Stored items from a collection
==*==

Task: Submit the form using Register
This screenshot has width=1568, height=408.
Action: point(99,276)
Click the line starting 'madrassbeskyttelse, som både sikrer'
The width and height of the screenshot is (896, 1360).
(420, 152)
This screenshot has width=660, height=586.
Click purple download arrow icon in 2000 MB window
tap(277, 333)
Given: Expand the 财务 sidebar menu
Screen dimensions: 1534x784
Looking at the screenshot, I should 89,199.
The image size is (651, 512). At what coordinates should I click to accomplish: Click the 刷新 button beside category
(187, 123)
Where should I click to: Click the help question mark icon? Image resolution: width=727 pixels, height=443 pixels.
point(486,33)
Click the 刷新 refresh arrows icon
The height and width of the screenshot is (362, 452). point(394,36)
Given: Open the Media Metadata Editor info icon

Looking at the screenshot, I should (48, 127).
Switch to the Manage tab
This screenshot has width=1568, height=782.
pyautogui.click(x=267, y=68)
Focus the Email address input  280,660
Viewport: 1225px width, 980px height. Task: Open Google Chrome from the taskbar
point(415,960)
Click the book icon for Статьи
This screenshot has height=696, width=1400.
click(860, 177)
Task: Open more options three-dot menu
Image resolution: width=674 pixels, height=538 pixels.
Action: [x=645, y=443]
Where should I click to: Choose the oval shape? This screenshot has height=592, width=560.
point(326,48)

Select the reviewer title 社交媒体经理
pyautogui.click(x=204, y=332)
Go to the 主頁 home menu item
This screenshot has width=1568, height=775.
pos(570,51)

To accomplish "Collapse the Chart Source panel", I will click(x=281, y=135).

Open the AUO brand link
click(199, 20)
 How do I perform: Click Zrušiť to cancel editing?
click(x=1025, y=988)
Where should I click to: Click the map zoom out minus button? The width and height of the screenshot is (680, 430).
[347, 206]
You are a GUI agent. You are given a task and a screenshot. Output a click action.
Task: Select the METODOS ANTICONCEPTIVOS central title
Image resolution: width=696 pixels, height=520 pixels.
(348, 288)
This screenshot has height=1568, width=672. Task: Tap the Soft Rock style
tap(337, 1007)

==*==

Description of the task: Print the records once more, exactly as they were given.

Written answer:
Task: Submit the form using Register
This screenshot has width=1568, height=408.
Action: point(99,276)
Click the line starting 'madrassbeskyttelse, som både sikrer'
The width and height of the screenshot is (896, 1360).
(420, 152)
This screenshot has width=660, height=586.
Click purple download arrow icon in 2000 MB window
tap(277, 333)
Given: Expand the 财务 sidebar menu
Screen dimensions: 1534x784
Looking at the screenshot, I should 89,199.
The image size is (651, 512). At what coordinates should I click to accomplish: Click the 刷新 button beside category
(187, 123)
Where should I click to: Click the help question mark icon? Image resolution: width=727 pixels, height=443 pixels.
point(486,33)
Click the 刷新 refresh arrows icon
The height and width of the screenshot is (362, 452). point(394,36)
Given: Open the Media Metadata Editor info icon

Looking at the screenshot, I should (48, 127).
Switch to the Manage tab
This screenshot has width=1568, height=782.
pyautogui.click(x=267, y=68)
Focus the Email address input  280,660
Viewport: 1225px width, 980px height. Task: Open Google Chrome from the taskbar
point(415,960)
Click the book icon for Статьи
This screenshot has height=696, width=1400.
click(860, 177)
Task: Open more options three-dot menu
Image resolution: width=674 pixels, height=538 pixels.
Action: [x=645, y=443]
Where should I click to: Choose the oval shape? This screenshot has height=592, width=560.
point(326,48)

Select the reviewer title 社交媒体经理
pyautogui.click(x=204, y=332)
Go to the 主頁 home menu item
This screenshot has width=1568, height=775.
pos(570,51)

To accomplish "Collapse the Chart Source panel", I will click(x=281, y=135).

Open the AUO brand link
click(199, 20)
 How do I perform: Click Zrušiť to cancel editing?
click(x=1025, y=988)
Where should I click to: Click the map zoom out minus button? The width and height of the screenshot is (680, 430).
[347, 206]
You are a GUI agent. You are given a task and a screenshot. Output a click action.
Task: Select the METODOS ANTICONCEPTIVOS central title
Image resolution: width=696 pixels, height=520 pixels.
(348, 288)
This screenshot has height=1568, width=672. Task: Tap the Soft Rock style
tap(337, 1007)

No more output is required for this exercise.